* WHAT IS BEING ASKED *
Rewrite the listing below, replacing "Locate an element on the screen" with "Find an element on the screen" throughout and keeping everything else the same.

* SUPPLIED RECORDS *
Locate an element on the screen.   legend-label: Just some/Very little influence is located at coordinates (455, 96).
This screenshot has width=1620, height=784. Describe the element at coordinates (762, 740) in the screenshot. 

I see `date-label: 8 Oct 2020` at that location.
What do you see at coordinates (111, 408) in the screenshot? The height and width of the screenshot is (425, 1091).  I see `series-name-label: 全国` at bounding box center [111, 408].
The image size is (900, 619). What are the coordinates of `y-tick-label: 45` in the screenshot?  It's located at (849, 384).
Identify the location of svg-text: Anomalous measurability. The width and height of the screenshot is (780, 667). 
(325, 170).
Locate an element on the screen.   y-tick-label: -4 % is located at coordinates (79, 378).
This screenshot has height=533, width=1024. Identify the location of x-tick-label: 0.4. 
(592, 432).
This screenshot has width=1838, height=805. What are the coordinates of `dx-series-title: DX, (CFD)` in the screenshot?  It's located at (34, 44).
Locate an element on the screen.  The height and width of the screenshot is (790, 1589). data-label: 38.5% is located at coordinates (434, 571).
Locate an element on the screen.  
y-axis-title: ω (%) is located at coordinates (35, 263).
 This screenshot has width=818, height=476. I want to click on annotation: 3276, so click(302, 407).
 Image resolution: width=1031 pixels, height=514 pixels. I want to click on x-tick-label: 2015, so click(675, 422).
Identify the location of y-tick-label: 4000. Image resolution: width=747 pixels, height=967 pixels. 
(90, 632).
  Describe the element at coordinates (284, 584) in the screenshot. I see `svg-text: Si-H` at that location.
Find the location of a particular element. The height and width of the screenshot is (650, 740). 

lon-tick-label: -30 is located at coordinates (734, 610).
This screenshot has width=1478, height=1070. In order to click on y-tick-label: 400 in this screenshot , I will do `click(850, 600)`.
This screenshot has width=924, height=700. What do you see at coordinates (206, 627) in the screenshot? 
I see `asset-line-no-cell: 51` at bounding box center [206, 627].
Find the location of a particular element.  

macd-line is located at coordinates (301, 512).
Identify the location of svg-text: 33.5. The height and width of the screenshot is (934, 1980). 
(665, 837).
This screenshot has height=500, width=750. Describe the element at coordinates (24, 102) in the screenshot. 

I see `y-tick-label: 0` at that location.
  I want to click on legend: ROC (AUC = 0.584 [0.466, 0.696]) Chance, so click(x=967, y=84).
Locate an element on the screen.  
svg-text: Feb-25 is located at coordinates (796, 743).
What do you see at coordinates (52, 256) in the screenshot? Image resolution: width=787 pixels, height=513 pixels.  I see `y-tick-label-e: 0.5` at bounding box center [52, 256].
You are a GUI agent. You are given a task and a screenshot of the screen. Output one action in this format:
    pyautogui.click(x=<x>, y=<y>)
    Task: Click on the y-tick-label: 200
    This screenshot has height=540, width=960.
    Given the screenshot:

* THE COMPLETED TASK *
Find an element on the screen.   legend-label: Just some/Very little influence is located at coordinates (455, 96).
This screenshot has width=1620, height=784. Describe the element at coordinates (762, 740) in the screenshot. 

I see `date-label: 8 Oct 2020` at that location.
What do you see at coordinates (111, 408) in the screenshot? The height and width of the screenshot is (425, 1091).  I see `series-name-label: 全国` at bounding box center [111, 408].
The image size is (900, 619). What are the coordinates of `y-tick-label: 45` in the screenshot?  It's located at (849, 384).
Identify the location of svg-text: Anomalous measurability. The width and height of the screenshot is (780, 667). 
(325, 170).
Find an element on the screen.   y-tick-label: -4 % is located at coordinates (79, 378).
This screenshot has height=533, width=1024. Identify the location of x-tick-label: 0.4. 
(592, 432).
This screenshot has width=1838, height=805. What are the coordinates of `dx-series-title: DX, (CFD)` in the screenshot?  It's located at (34, 44).
Find an element on the screen.  The height and width of the screenshot is (790, 1589). data-label: 38.5% is located at coordinates (434, 571).
Find an element on the screen.  
y-axis-title: ω (%) is located at coordinates (35, 263).
 This screenshot has width=818, height=476. I want to click on annotation: 3276, so click(302, 407).
 Image resolution: width=1031 pixels, height=514 pixels. I want to click on x-tick-label: 2015, so click(675, 422).
Identify the location of y-tick-label: 4000. Image resolution: width=747 pixels, height=967 pixels. 
(90, 632).
  Describe the element at coordinates (284, 584) in the screenshot. I see `svg-text: Si-H` at that location.
Find the location of a particular element. The height and width of the screenshot is (650, 740). 

lon-tick-label: -30 is located at coordinates (734, 610).
This screenshot has width=1478, height=1070. In order to click on y-tick-label: 400 in this screenshot , I will do `click(850, 600)`.
This screenshot has width=924, height=700. What do you see at coordinates (206, 627) in the screenshot? 
I see `asset-line-no-cell: 51` at bounding box center [206, 627].
Find the location of a particular element.  

macd-line is located at coordinates (301, 512).
Identify the location of svg-text: 33.5. The height and width of the screenshot is (934, 1980). 
(665, 837).
This screenshot has height=500, width=750. Describe the element at coordinates (24, 102) in the screenshot. 

I see `y-tick-label: 0` at that location.
  I want to click on legend: ROC (AUC = 0.584 [0.466, 0.696]) Chance, so click(x=967, y=84).
Find an element on the screen.  
svg-text: Feb-25 is located at coordinates (796, 743).
What do you see at coordinates (52, 256) in the screenshot? Image resolution: width=787 pixels, height=513 pixels.  I see `y-tick-label-e: 0.5` at bounding box center [52, 256].
You are a GUI agent. You are given a task and a screenshot of the screen. Output one action in this format:
    pyautogui.click(x=<x>, y=<y>)
    Task: Click on the y-tick-label: 200
    This screenshot has height=540, width=960.
    Given the screenshot:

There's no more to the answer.